Enunciado => Transcribe literalmente el fragmento del texto sobre el simulacro de calor en París que va desde "El ejercicio, bautizado" hasta "finales de siglo.", ambos incluidos.

Texto proporcionado =>

*****

En una tarde soleada de octubre de 2023, unos 70 niños entraron en un túnel oscuro y fresco en el sur de París. El lugar, parte de la antigua línea ferroviaria Petite Ceinture que rodea la ciudad, mantiene una temperatura constante de 18°C, ideal para refugiarse del calor extremo que se avecina.
Una vez bajo tierra, los menores simularon los efectos de temperaturas récord que podrían convertirse en realidad en sus vidas. Algunos fingieron intoxicaciones por alimentos en mal estado tras un corte de luz, mientras otros representaron casos de intoxicación por monóxido de carbono de un generador averiado. Entre ellos, trabajadores de la Cruz Roja decidían a quién enviar a hospitales colapsados, mientras bomberos, funcionarios y profesores recreaban el caos que provocaría una ola de calor sin precedentes.
El ejercicio, bautizado como París a 50°C, buscaba anticipar qué ocurriría si el mercurio alcanzara los 50°C, un escenario que los científicos advierten podría ser habitual para 2100. La simulación combinó simulacros en vivo y mesas de trabajo para diseñar un plan que proteja a los 2 millones de habitantes de la capital francesa.
Estas prácticas, antes limitadas a pocas ciudades, se están extendiendo. Gobiernos europeos trabajan para prepararse ante un aumento de entre 2,8°C y 3,3°C en las temperaturas, un cambio que podría llevar a París a registrar temperaturas veraniegas peligrosas a finales de siglo.
El riesgo global del calor extremo
Según modelos climáticos, más de 1.600 millones de personas en casi 1.000 ciudades podrían enfrentarse a condiciones insalubres en solo tres décadas. Las olas de calor ya están saturando hospitales, causando cortes de suministro y paralizando el transporte. En sistemas urbanos complejos, incluso fallos menores pueden desencadenar crisis mayores.
¿Mejoran realmente los simulacros la preparación?
Para Pénélope Komitès, teniente de alcalde de París encargada de resiliencia, estos ejercicios son esenciales. «Queríamos mostrar que las olas de calor no son solo algo que vemos en la televisión, sino un riesgo inminente que requiere acción inmediata», declaró. Su equipo invirtió 18 meses en preparar un simulacro que duró solo dos días.
Para diseñar el escenario, científicos del Grupo de Expertos en Cambio Climático de Île-de-France —que asesora a las autoridades locales— modelaron proyecciones futuras. Otros estudios, basados en datos del Panel Intergubernamental sobre Cambio Climático (IPCC), respaldaron la simulación.
Aunque el ejercicio fue un avance, queda por ver si estas prácticas logran reducir el impacto real de futuras catástrofes climáticas.

*****

Material presentado =>

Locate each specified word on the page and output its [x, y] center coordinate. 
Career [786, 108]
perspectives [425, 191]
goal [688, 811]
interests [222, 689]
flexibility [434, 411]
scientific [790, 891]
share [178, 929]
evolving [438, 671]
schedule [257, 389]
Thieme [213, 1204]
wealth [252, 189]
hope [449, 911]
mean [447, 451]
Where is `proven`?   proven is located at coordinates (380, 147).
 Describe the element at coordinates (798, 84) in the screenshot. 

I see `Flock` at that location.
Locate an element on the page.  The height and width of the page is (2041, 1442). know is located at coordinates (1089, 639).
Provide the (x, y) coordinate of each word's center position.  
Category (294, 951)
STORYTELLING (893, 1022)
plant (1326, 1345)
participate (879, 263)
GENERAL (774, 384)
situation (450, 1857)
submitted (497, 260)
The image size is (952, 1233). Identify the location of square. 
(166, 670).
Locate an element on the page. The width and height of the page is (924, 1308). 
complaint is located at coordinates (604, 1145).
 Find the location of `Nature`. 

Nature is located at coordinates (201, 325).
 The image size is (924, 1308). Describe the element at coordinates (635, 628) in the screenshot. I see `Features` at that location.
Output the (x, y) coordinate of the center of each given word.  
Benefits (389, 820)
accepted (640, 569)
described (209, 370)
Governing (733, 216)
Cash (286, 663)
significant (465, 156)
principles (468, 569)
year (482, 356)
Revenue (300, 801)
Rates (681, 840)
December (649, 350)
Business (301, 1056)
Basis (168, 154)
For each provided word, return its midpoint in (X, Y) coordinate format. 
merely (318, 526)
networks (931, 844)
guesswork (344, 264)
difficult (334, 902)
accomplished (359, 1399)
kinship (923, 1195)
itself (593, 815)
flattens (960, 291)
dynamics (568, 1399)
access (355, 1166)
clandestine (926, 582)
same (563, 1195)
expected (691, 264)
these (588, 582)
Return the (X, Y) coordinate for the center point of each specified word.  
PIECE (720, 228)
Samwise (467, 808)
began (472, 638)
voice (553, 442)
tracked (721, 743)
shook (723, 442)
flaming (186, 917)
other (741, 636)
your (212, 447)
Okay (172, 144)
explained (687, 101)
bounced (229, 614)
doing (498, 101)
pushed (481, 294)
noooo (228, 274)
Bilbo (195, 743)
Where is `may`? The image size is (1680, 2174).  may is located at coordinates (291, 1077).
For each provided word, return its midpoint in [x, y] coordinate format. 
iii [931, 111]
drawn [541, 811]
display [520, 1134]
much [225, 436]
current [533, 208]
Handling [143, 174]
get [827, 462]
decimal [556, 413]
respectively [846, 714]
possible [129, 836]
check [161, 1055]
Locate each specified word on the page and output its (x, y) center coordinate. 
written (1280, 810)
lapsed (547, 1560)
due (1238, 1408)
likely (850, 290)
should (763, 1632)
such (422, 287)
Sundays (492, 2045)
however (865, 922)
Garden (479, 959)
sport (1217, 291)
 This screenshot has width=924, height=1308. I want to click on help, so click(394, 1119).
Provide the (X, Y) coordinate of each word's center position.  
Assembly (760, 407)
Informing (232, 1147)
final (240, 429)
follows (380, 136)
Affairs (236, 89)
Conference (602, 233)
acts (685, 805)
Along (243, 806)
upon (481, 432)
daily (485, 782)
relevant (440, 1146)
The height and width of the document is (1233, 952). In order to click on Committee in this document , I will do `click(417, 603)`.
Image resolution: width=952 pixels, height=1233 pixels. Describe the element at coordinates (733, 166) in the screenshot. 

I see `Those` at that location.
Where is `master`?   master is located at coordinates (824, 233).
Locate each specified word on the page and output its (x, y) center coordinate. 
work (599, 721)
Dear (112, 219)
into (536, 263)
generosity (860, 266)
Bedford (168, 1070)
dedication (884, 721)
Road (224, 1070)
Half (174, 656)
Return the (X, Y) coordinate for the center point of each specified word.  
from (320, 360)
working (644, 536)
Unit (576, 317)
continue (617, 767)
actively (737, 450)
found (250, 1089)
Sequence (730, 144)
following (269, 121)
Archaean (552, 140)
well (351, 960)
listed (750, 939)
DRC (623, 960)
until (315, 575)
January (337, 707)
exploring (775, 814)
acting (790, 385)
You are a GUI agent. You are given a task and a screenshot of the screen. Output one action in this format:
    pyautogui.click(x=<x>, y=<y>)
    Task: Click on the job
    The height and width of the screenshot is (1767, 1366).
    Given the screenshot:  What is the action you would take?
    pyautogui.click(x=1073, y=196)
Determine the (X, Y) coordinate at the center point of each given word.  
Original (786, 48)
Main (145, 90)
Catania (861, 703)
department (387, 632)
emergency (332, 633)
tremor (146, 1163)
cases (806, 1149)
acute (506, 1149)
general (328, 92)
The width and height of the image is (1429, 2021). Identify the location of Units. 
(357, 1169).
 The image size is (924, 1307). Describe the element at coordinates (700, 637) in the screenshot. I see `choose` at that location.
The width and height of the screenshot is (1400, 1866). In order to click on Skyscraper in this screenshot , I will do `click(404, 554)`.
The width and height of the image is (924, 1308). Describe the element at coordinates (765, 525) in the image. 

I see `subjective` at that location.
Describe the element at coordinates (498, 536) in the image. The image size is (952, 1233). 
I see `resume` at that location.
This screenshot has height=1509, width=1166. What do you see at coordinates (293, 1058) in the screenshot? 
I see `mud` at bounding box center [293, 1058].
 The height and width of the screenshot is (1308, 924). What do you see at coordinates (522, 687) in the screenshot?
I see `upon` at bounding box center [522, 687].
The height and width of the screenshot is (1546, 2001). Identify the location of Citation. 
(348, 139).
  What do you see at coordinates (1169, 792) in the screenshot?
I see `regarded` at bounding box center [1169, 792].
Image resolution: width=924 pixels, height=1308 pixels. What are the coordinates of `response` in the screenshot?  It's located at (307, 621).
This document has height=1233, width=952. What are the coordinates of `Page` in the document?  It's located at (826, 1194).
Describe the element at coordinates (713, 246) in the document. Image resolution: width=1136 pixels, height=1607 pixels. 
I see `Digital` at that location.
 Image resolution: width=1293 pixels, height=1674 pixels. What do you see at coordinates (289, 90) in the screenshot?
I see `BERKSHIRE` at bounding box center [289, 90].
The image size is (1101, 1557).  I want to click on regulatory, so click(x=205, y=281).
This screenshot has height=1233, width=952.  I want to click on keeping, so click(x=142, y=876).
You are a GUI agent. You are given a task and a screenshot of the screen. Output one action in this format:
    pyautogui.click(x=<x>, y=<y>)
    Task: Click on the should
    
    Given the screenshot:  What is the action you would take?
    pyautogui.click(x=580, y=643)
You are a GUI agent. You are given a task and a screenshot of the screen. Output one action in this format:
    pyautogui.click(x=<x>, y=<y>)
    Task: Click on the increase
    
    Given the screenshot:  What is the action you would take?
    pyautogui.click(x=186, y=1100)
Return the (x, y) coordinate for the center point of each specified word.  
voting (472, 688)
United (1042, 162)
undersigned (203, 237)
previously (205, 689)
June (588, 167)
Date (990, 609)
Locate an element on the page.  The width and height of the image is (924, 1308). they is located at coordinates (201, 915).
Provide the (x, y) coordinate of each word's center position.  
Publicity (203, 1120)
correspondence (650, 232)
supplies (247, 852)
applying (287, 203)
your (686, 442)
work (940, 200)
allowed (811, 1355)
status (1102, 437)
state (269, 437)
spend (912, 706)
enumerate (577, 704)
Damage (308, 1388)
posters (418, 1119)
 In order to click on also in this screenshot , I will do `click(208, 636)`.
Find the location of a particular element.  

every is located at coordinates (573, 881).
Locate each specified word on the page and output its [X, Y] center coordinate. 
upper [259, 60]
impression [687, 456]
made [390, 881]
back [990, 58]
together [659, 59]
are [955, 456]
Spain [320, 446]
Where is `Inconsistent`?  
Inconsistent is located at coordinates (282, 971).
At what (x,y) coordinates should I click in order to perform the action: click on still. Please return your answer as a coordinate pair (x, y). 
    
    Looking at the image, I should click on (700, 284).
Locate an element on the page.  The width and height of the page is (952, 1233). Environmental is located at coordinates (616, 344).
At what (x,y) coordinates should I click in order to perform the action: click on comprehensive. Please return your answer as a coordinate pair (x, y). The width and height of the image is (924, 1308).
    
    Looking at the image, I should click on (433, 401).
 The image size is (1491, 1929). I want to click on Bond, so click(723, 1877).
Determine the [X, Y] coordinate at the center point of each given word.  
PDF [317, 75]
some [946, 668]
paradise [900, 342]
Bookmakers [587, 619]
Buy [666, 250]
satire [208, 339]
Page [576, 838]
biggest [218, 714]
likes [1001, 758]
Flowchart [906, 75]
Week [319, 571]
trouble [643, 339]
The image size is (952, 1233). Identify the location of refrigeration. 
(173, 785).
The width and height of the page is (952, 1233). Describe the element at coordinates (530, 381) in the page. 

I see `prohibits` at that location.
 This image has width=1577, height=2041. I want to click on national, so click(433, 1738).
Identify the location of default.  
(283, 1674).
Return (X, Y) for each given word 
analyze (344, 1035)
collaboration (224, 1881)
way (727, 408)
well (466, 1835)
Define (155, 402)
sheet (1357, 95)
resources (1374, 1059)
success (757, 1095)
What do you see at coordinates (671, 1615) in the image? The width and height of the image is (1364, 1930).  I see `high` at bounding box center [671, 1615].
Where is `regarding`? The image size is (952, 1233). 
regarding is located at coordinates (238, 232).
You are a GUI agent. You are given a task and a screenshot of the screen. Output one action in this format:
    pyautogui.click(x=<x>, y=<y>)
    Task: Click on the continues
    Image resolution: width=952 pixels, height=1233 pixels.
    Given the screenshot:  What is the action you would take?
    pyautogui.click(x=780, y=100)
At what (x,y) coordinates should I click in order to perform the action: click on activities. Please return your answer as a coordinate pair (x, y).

*****

Solución =>
El ejercicio, bautizado como París a 50°C, buscaba anticipar qué ocurriría si el mercurio alcanzara los 50°C, un escenario que los científicos advierten podría ser habitual para 2100. La simulación combinó simulacros en vivo y mesas de trabajo para diseñar un plan que proteja a los 2 millones de habitantes de la capital francesa.
Estas prácticas, antes limitadas a pocas ciudades, se están extendiendo. Gobiernos europeos trabajan para prepararse ante un aumento de entre 2,8°C y 3,3°C en las temperaturas, un cambio que podría llevar a París a registrar temperaturas veraniegas peligrosas a finales de siglo.